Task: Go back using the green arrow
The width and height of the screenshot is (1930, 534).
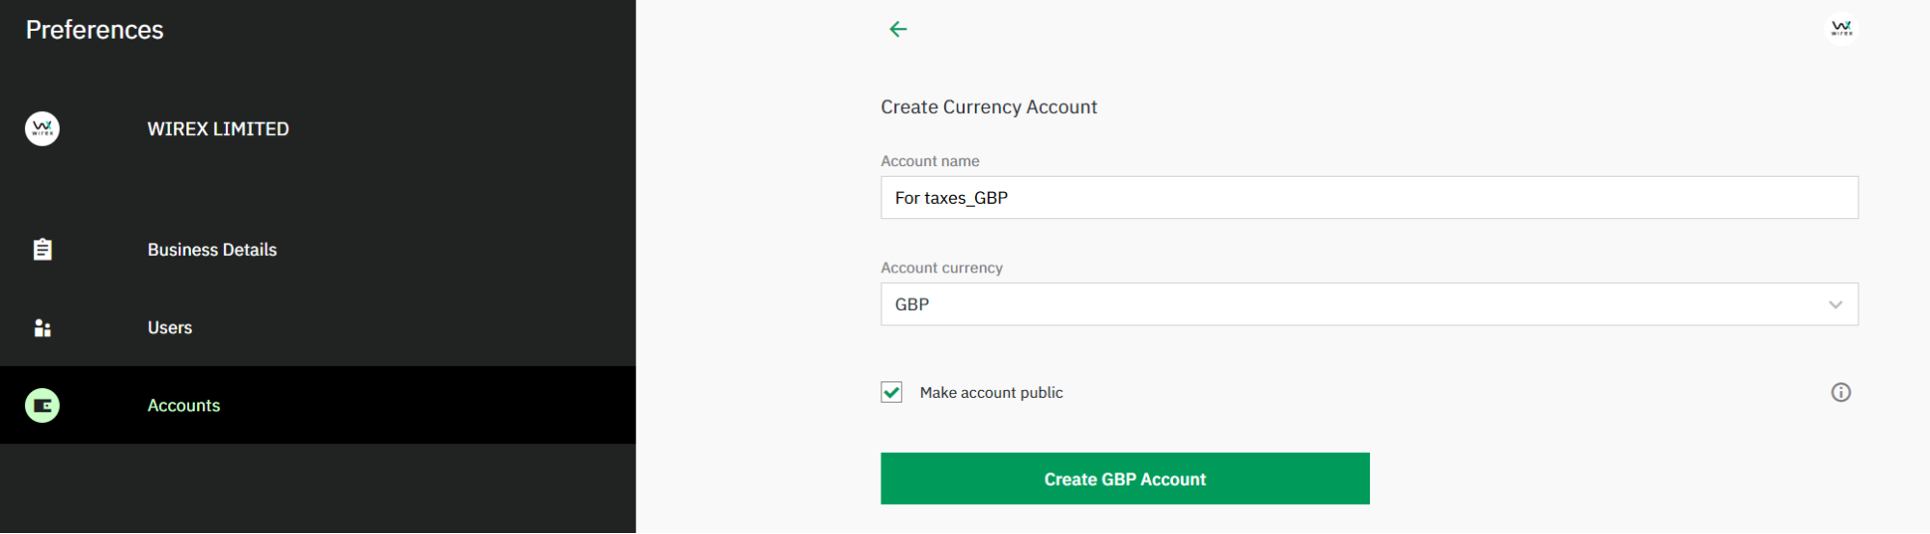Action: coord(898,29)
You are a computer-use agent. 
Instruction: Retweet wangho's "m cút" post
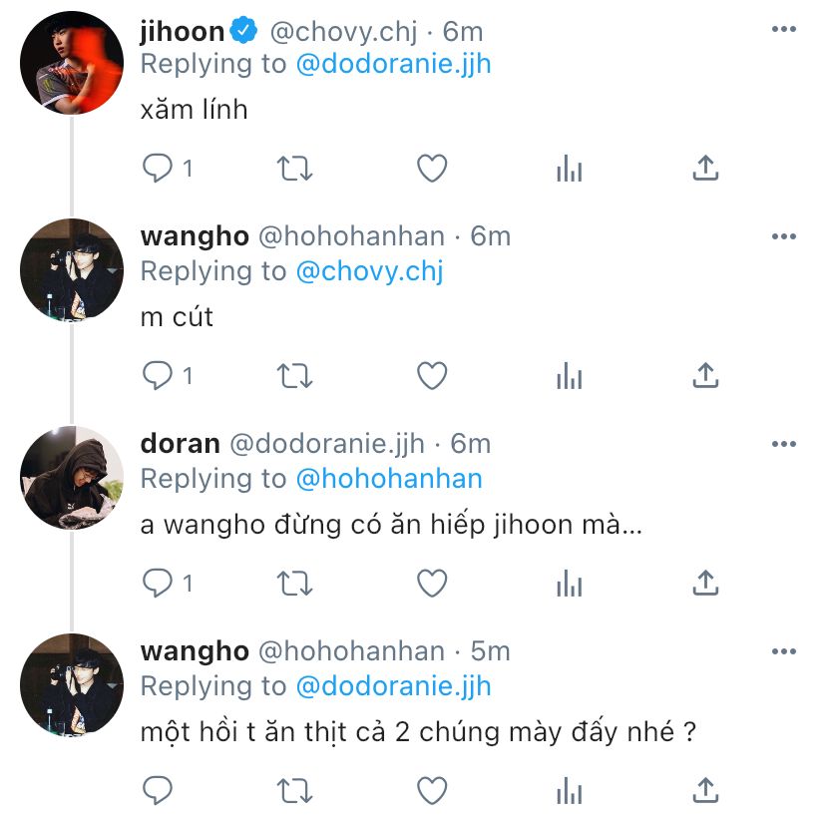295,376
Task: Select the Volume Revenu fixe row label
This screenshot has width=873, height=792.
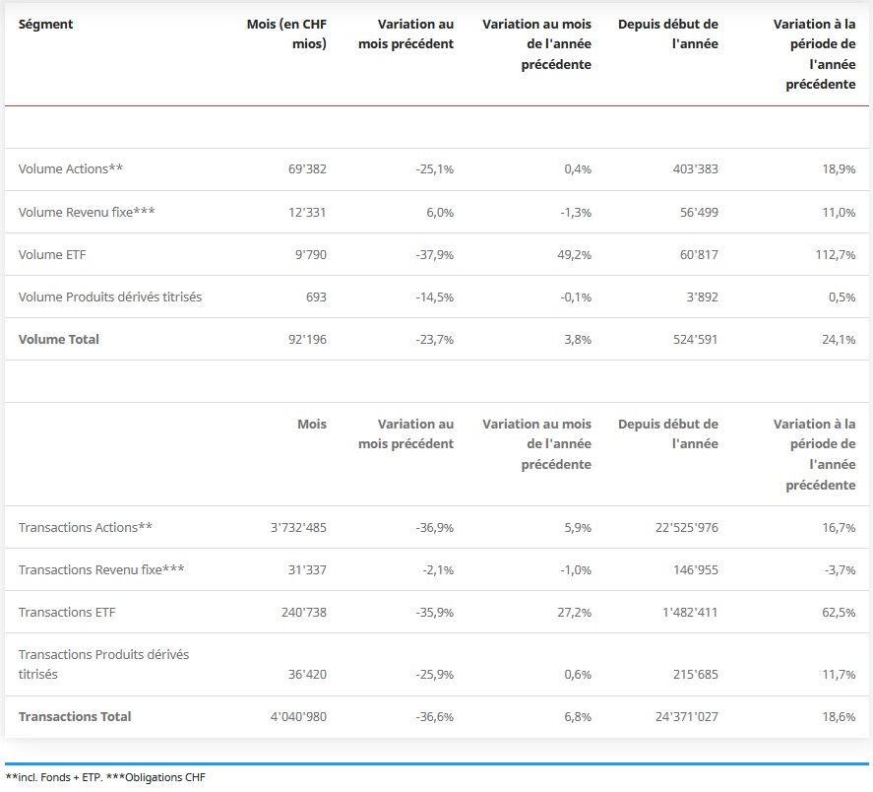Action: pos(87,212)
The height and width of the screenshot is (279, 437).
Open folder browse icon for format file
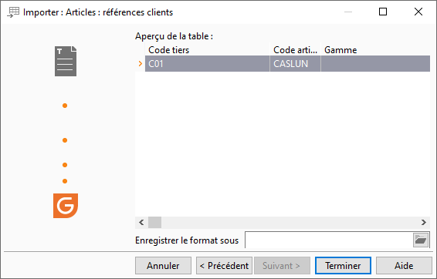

_____

▶ **WHAT YOU HAVE TO DO**
The answer should consist only of the number of lines above in which "Task" appears.

▶ **ANSWER BOX**
2